Goal ▸ Count the lines in the items below that contain the string "image", treating the match as case-sensitive. Reply with the number alone.

Dataset excerpts ▸
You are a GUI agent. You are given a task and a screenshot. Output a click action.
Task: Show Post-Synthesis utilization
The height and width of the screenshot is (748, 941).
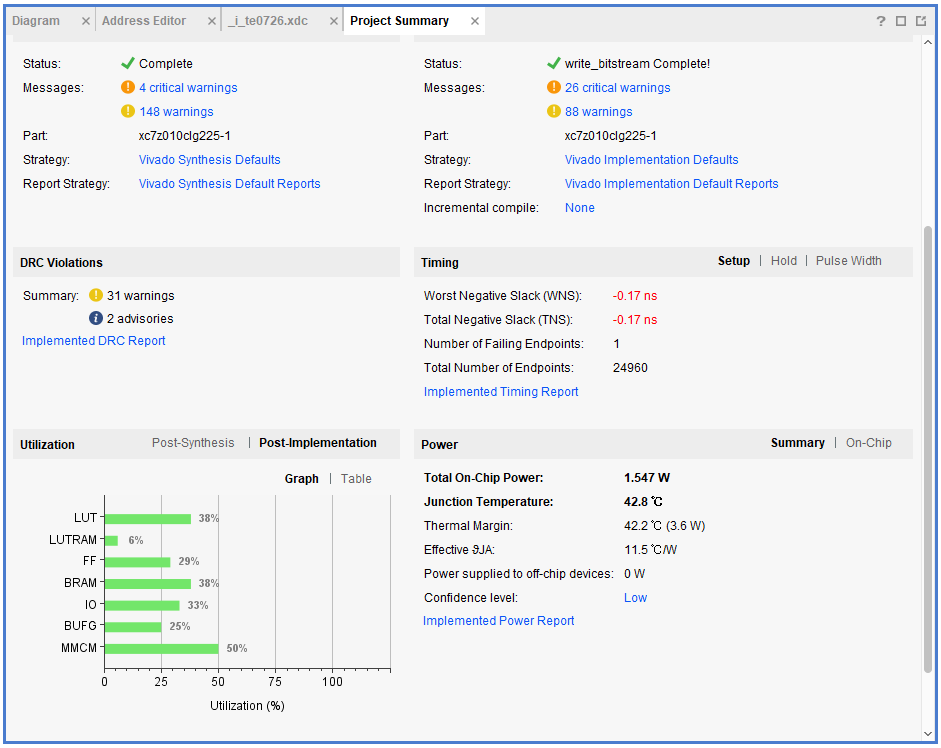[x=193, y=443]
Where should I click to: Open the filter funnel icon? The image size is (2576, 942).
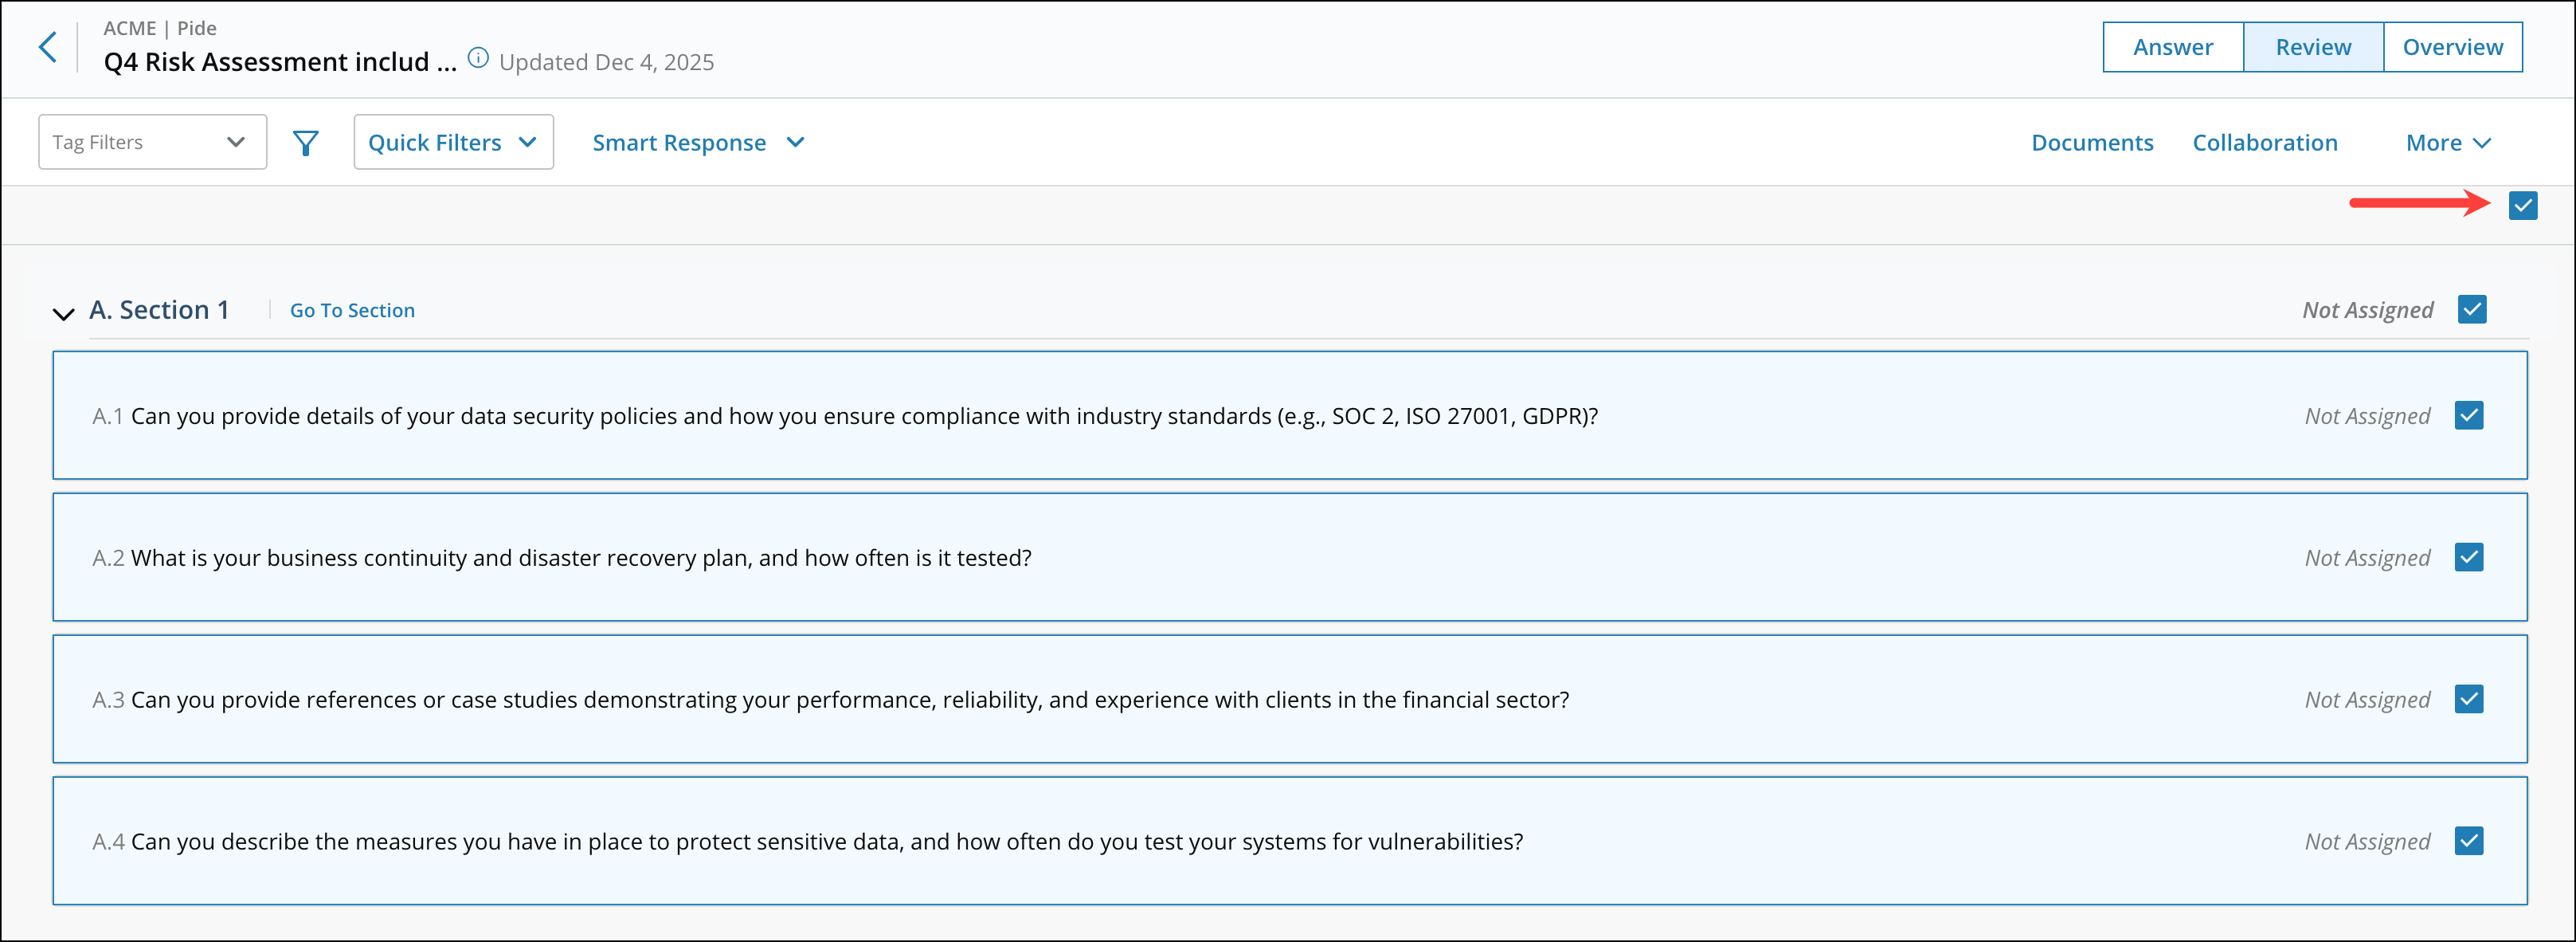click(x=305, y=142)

--

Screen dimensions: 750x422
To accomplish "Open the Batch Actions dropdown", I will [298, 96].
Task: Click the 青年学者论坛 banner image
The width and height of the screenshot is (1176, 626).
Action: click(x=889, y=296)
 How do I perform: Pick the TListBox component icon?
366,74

Output of the exercise ▸ 2